Every year an untold number of organisations are affected by data breaches. These can be accidental or inadvertent (eg leaving an external hard drive of sensitive information on the train), but are more frequently malicious attempts by external parties to obtain sensitive information (eg hacking).
From 22 February 2018, organisations affected by an “eligible data breach” will be required to notify the Office of the Australian Information Commissioner (OAIC), and any affected individuals, of the breach. The OAIC has released draft resources to assist organisations to prepare for these new requirements.
What is the law?
On 22 February 2017, the Australian Parliament passed the Privacy Amendment (Notifiable Data Breaches) Act 2017. This act amends the Privacy Act 1988 (Cth) to introduce a scheme (the NDB Scheme) whereby, if an “eligible data breach” occurs to an organisation regulated by the Act, that organisation must notify any affected individuals and the OAIC of the breach.
Why has the NDB Scheme been introduced?
It is not uncommon to hear reports of large organisations being significantly affected by major data breaches compromising the personal information of hundreds of thousands or millions of people. On multiple occasions, the affected organisations have delayed in revealing that the data breach has occurred or the scope of the data breach. For example:
- In 2012, LinkedIn reported a data breach compromising 6.5 million user accounts. In May 2016, it was discovered that a further 100 million user accounts may have been compromised as a result of the 2012 data breach.
- In September 2016, Yahoo reported a data breach which occurred two years earlier (in 2014) which had compromised over 500 million user accounts. In December 2016, Yahoo reported that an even earlier breach (in August 2013) had compromised over 1 billion user accounts.
The NDB Scheme has been introduced to establish a mandatory reporting scheme for data breaches.
What is an “eligible data breach”?
An eligible data breach occurs if:
- there is unauthorised access to or disclosure of personal information (or the information is lost in circumstances where this is likely to occur); and
- it is likely that the persons to whom that information relates will be seriously harmed as a result of the unauthorised access or disclosure.
Examples of what is likely to constitute a data breach include:
- theft or loss of a device (eg an external hard drive);
- hacking or other breaches of electronic security measures; and
- inadvertent wrongful disclosure (eg disclosing information to the wrong person).

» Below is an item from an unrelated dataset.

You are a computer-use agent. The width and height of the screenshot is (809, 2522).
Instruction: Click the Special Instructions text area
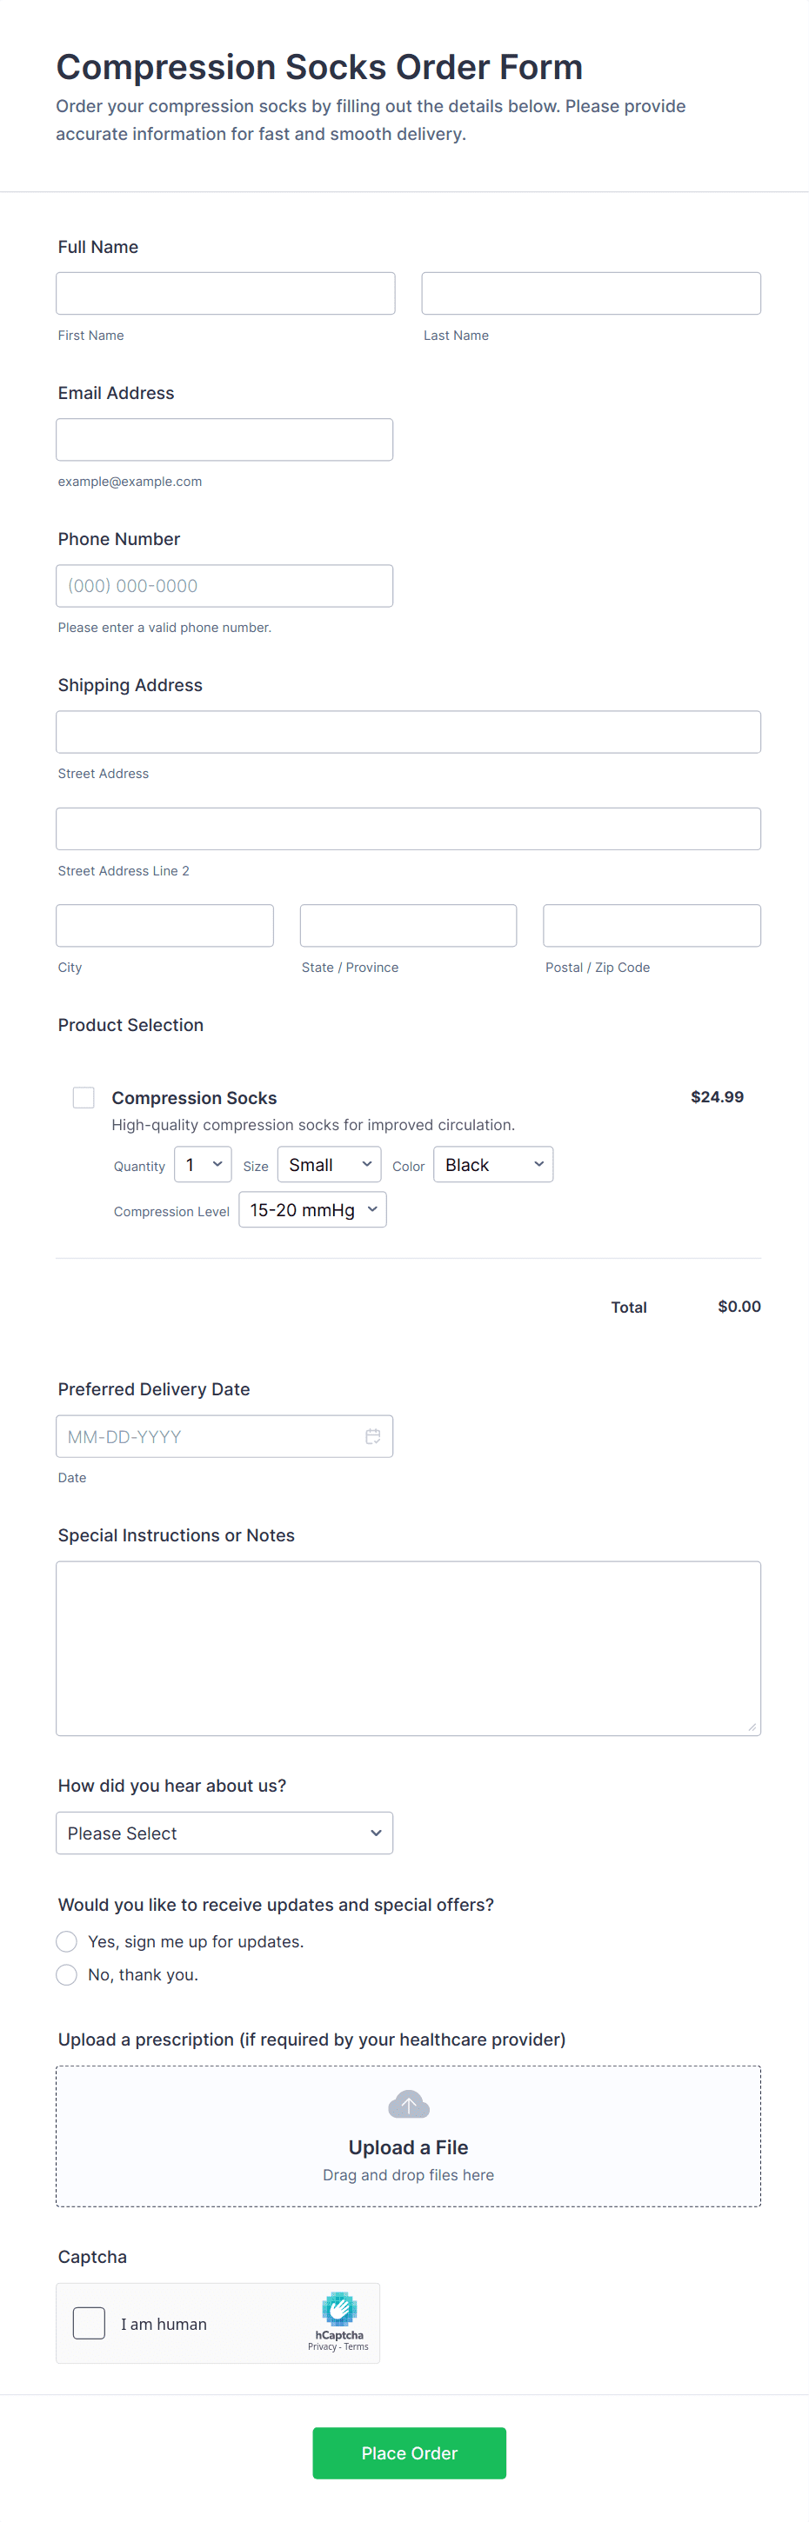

However, not every data breach may be an eligible data breach. This will depend on factors including the quantity and sensitivity of the lost information, and the prospect and seriousness of the harm which may come to an affected person as a result of the loss.
How must organisations react to an eligible data breach under the NDB Scheme?
If an organisation becomes aware that an eligible data breach may have occurred, the organisation must notify the OAIC and the affected individuals.
The notice must include:
- the identity and contact details for the organisation;
- a description of the eligible data breach which has (or is suspected to have) occurred;
- the information lost as a result; and
- recommendations about the steps that affected individuals should take in response.
What organisations must comply with the NDB Scheme?
In general, any individual, company, partnership, association or trust which collects or holds personal information, and has an annual (gross) turnover of more than $3 million, must comply with the Privacy Act and therefore the NDB Scheme.
Some exceptions apply including if the entity is a health service provider, operates a residential tenancy database, carries on a credit reporting business, or is an employee association under the Fair Work Act.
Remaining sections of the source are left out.